What does make me angry is my own country.  It is not that we are sending folks back there, that is the job we signed up to do, but don’t be deceived by the wording of no combat troops are going to the region, who do you think we will send PAC clerks, cooks or maybe even finance folks?  The type of advisers we will be sending are combat troops, they are the ones who know how to lead, train and inspire the uninspired to defend what is theirs from those who would take it from them.  I am angry at my fellow country, citizens, fellow veterans and politicians who have somehow turned this into a Democrat v. Republican, liberal v. conservative, media fueled agenda.  Some of the hate fueled vitriol that has been dispensed on a daily basis in the press and in social media has moved me beyond anger at times to mere disgust.  On top of everything gas prices have begun to rise, yet again, as speculators have done what they have done for the last decade, falsely inflate prices now for gas that has already been paid for at a lower rate when oil required for the future has not gone up yet in price in order to be refined for gas I have no need to buy yet.

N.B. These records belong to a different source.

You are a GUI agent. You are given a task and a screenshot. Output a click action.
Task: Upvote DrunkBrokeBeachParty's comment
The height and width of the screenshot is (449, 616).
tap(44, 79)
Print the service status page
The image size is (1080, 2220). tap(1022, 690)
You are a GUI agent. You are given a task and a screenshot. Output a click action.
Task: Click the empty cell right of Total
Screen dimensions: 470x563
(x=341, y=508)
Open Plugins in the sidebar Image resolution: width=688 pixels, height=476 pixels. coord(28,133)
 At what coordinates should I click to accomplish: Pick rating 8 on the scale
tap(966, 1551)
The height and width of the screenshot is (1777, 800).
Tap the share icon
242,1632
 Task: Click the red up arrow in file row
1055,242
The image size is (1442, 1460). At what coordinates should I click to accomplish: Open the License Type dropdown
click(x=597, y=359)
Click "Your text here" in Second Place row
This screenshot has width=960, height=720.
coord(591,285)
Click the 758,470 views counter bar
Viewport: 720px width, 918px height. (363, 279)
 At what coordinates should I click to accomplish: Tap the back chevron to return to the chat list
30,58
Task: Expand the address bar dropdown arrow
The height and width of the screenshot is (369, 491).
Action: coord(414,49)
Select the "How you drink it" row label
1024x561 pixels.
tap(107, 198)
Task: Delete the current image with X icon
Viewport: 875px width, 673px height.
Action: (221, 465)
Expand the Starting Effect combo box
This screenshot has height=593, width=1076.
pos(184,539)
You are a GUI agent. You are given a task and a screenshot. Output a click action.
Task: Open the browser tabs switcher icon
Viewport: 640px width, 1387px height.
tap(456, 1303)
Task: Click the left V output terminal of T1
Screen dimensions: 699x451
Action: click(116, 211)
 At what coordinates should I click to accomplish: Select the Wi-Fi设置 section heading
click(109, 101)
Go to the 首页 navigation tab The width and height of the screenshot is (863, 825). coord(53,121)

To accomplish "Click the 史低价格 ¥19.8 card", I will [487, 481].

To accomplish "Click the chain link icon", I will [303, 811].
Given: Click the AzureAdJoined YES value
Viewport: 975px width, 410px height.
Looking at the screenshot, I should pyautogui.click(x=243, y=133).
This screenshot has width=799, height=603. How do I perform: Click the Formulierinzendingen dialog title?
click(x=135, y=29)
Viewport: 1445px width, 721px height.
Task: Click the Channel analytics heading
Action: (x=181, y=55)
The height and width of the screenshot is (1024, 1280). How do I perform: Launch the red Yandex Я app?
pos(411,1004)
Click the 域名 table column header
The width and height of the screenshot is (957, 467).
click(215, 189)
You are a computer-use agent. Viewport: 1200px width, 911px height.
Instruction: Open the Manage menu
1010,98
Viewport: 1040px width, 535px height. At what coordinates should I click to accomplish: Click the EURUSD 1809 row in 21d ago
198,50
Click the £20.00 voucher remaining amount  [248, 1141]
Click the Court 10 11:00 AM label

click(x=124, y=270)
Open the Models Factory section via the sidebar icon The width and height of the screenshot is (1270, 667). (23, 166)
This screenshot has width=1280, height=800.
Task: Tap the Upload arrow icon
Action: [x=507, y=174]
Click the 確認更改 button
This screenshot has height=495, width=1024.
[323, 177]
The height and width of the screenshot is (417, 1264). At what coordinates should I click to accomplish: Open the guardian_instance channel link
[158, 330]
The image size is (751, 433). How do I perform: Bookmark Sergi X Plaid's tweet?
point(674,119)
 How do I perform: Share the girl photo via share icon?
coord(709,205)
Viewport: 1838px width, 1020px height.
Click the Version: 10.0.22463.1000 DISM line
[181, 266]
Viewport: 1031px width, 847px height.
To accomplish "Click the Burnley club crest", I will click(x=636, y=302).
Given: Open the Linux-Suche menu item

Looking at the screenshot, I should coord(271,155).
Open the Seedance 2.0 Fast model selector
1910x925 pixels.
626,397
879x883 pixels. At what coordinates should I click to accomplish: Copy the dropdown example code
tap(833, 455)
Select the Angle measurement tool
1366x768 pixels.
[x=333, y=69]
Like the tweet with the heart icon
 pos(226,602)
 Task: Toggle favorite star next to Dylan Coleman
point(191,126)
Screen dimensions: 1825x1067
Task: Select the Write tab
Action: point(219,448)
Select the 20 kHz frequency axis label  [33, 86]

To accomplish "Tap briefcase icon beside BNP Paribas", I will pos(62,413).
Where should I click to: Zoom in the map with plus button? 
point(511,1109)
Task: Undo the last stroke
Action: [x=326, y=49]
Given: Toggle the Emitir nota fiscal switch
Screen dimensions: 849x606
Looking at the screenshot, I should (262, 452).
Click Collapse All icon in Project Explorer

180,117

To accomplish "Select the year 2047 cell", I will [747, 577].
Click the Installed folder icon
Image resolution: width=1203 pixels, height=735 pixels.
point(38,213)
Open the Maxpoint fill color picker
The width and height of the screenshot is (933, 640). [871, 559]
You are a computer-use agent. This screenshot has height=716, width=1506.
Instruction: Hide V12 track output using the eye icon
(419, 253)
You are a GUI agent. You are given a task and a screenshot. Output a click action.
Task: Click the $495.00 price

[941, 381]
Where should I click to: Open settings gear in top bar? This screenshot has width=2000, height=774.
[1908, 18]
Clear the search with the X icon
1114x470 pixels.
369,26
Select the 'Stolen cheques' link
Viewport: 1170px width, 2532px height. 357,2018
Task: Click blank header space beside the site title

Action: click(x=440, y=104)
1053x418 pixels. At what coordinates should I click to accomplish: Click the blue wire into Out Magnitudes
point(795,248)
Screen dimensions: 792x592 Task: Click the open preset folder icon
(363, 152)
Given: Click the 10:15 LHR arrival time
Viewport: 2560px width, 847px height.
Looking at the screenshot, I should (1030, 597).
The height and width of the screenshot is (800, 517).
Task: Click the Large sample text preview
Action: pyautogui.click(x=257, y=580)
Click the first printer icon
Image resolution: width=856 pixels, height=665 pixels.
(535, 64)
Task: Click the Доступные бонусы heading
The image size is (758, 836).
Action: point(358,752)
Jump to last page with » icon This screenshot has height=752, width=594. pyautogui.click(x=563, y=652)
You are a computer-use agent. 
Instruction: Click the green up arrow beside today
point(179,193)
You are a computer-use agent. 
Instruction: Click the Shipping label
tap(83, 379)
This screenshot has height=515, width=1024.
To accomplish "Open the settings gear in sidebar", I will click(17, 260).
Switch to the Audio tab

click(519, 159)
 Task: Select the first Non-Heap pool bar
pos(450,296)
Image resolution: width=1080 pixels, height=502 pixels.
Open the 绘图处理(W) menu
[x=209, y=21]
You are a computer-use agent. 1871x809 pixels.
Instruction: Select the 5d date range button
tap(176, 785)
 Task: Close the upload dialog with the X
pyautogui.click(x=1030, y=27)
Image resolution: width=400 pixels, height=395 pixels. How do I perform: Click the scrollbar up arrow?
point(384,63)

One of the reasons I am retiring is because I am tired of war.  I spent the first decade of my career training for an enemy that did not exist anymore, just to go fight one we were only marginally prepared for.  If not for those 19 assholes on 9/11 I probably would never have gone to war.  I probably would never have learned of loss or hope, pushed myself to the limits I have at times, trained and gotten selected for the most professional organization I could ever have gotten in to, or, felt fear turn to something completely different as I went in to situations that had potentially life threatening consequences.  There is nothing like the feeling as you wait for the ramp to drop on a CH-47 as you land on a LZ in Al Anbar province during the year 2005.  There is nothing like walking down the streets of northwest Fallujah in the middle of the night 7 or 8 months after it being retaken.  There is also nothing in the world like watching a child’s eyes as their father or relative lay dead near them; no matter how old they are or how cruel that person may have been, you will witness the birth of an enemy right before your very eyes.

War is hell and man is good at war.  It does not matter how high the moral ground we walk on, we can rarely hold it without violence.  We can limit the damage as much as possible for those who do not have a dog in the fight, but sooner or later, inadvertent or intentional, you will feed the cycle of creating an enemy.  Our current battleground has existed for thousands of years before we came into being as a nation and the nations there have been fighting the majority of that time, either with each other, internally or with nations with the intent of expanding their empires.  Today’s current crises are not born from the last decades actions, that is merely the current fertilizer used to grow out the seeds of discontent.  The crises today are the results of hundreds of years of tribalism and infighting coupled with short-sighted boundary defining by the Imperial masters who knew they could not hold on any longer.  Any action we take should be an example for the right people to rise up and take the reins.  The circle will be broken at some point, I just hope that my friends who will carry on the warrior traditions after I am gone do not suffer for it and return to their families whole.